● **To do**
In the listing below, a line holding "Općine (933, 2191)" and a line holding "Retouren Portal (24, 2316)" mark the range. Retype both exactly, with all lines between them.

········

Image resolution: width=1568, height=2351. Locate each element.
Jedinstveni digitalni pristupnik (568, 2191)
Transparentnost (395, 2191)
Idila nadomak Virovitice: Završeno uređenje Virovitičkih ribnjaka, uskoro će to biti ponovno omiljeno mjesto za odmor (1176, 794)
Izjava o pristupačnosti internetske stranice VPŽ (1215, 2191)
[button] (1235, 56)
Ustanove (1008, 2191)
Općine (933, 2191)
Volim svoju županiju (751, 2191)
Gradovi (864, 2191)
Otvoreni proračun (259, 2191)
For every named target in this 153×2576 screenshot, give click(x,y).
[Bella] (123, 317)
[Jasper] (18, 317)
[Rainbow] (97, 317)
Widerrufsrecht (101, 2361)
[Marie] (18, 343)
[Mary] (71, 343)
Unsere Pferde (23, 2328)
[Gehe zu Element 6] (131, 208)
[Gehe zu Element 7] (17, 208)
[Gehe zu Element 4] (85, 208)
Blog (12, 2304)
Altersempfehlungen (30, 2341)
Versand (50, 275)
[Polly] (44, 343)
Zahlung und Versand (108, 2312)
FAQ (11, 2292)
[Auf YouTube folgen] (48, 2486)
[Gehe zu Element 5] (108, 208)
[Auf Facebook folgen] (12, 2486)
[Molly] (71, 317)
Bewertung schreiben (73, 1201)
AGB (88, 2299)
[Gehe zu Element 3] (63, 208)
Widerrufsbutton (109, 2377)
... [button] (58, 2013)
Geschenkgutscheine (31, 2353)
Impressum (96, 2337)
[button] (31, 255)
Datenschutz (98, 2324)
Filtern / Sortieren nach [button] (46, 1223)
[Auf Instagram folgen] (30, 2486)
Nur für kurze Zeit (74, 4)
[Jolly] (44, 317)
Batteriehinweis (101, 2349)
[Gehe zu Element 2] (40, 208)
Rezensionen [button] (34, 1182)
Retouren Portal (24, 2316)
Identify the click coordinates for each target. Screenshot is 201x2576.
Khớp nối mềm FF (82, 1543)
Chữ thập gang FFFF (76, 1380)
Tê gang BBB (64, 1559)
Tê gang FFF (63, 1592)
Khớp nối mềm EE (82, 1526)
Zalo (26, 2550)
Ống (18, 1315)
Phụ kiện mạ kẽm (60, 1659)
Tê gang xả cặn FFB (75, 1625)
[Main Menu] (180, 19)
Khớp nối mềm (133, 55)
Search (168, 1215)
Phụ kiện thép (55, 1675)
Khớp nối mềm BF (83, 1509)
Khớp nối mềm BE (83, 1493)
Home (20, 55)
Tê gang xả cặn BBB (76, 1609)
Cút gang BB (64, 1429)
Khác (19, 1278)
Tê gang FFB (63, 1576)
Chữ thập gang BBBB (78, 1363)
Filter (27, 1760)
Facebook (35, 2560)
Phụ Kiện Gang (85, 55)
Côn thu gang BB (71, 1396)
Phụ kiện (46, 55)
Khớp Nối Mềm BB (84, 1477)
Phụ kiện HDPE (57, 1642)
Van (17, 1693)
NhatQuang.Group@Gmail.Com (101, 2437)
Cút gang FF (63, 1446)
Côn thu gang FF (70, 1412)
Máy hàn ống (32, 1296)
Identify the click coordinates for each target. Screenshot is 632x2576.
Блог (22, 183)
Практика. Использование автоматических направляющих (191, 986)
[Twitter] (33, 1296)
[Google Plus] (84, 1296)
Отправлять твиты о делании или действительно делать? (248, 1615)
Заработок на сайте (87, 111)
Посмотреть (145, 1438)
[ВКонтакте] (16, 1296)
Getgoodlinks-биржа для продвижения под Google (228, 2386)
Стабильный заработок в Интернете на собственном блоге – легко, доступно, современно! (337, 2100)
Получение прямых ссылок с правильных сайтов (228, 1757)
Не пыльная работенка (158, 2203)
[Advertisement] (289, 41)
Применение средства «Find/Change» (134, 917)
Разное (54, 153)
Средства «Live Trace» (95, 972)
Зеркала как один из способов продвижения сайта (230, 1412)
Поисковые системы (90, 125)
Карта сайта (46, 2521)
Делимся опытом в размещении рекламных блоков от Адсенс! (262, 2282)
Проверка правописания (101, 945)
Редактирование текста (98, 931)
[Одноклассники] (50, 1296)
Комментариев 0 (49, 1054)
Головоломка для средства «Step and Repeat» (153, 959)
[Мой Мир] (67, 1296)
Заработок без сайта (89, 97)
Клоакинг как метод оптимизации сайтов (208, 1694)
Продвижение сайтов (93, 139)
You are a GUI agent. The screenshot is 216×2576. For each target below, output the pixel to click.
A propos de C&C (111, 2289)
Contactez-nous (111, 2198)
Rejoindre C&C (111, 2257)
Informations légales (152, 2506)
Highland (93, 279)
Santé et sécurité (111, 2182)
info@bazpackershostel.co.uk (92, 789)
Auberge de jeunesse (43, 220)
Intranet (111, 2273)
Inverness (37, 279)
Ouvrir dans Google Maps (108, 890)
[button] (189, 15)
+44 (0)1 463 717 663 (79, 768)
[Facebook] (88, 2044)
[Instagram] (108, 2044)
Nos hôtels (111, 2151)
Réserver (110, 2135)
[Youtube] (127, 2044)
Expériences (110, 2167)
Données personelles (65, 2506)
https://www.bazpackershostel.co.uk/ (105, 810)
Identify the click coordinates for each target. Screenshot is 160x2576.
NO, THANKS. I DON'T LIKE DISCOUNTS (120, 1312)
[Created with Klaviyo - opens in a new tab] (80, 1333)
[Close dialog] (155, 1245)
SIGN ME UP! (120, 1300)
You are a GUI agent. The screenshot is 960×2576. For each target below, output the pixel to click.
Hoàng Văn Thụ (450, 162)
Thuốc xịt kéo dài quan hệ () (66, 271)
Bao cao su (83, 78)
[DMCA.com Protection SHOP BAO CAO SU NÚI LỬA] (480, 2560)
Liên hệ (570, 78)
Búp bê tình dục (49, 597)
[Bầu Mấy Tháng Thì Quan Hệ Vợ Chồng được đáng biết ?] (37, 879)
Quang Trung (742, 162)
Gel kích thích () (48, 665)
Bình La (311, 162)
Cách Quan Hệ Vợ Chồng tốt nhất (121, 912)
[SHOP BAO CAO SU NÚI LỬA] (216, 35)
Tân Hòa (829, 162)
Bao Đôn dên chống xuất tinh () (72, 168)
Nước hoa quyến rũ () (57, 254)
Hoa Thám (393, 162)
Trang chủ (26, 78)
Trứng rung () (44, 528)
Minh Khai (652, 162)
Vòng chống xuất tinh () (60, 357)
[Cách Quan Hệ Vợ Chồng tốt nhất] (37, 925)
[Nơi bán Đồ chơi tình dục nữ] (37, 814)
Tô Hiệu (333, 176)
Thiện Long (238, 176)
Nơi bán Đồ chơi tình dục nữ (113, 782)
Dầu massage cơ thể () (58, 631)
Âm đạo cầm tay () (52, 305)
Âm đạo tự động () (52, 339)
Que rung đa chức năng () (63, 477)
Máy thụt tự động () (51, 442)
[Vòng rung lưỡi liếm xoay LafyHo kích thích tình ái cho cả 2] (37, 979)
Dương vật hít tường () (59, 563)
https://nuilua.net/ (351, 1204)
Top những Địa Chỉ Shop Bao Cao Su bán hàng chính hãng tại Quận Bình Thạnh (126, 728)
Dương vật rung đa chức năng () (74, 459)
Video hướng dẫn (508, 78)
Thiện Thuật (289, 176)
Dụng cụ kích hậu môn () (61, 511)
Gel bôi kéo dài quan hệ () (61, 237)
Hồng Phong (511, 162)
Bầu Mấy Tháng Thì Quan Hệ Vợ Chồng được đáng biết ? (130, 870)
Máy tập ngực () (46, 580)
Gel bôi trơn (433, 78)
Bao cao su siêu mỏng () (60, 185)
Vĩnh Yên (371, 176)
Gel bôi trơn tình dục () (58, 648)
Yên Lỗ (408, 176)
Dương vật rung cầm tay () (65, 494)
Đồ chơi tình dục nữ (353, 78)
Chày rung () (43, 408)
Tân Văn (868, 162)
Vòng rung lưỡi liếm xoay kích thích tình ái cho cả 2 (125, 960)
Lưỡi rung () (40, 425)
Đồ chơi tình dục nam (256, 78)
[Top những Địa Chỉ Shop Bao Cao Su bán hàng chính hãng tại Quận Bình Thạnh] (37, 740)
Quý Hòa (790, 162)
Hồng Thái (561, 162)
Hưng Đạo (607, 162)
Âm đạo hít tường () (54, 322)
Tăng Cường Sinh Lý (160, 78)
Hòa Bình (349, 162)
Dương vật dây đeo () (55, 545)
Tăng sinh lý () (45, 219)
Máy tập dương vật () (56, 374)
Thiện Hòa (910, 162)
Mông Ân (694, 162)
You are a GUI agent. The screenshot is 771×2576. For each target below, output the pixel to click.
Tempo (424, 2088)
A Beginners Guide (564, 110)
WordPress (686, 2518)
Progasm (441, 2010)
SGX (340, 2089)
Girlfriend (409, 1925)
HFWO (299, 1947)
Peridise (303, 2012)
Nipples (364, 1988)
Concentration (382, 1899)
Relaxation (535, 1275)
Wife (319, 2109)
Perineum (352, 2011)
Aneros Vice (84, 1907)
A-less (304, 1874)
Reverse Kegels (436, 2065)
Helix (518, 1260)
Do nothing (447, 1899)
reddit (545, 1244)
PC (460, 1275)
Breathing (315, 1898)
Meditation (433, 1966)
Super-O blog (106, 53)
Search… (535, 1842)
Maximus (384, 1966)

········

● **Response**
Općine (933, 2191)
Volim svoju županiju (751, 2191)
Gradovi (864, 2191)
Otvoreni proračun (259, 2191)
For every named target in this 153×2576 screenshot, give click(x,y).
[Bella] (123, 317)
[Jasper] (18, 317)
[Rainbow] (97, 317)
Widerrufsrecht (101, 2361)
[Marie] (18, 343)
[Mary] (71, 343)
Unsere Pferde (23, 2328)
[Gehe zu Element 6] (131, 208)
[Gehe zu Element 7] (17, 208)
[Gehe zu Element 4] (85, 208)
Blog (12, 2304)
Altersempfehlungen (30, 2341)
Versand (50, 275)
[Polly] (44, 343)
Zahlung und Versand (108, 2312)
FAQ (11, 2292)
[Auf YouTube folgen] (48, 2486)
[Gehe zu Element 5] (108, 208)
[Auf Facebook folgen] (12, 2486)
[Molly] (71, 317)
Bewertung schreiben (73, 1201)
AGB (88, 2299)
[Gehe zu Element 3] (63, 208)
Widerrufsbutton (109, 2377)
... [button] (58, 2013)
Geschenkgutscheine (31, 2353)
Impressum (96, 2337)
[button] (31, 255)
Datenschutz (98, 2324)
Filtern / Sortieren nach [button] (46, 1223)
[Auf Instagram folgen] (30, 2486)
Nur für kurze Zeit (74, 4)
[Jolly] (44, 317)
Batteriehinweis (101, 2349)
[Gehe zu Element 2] (40, 208)
Rezensionen [button] (34, 1182)
Retouren Portal (24, 2316)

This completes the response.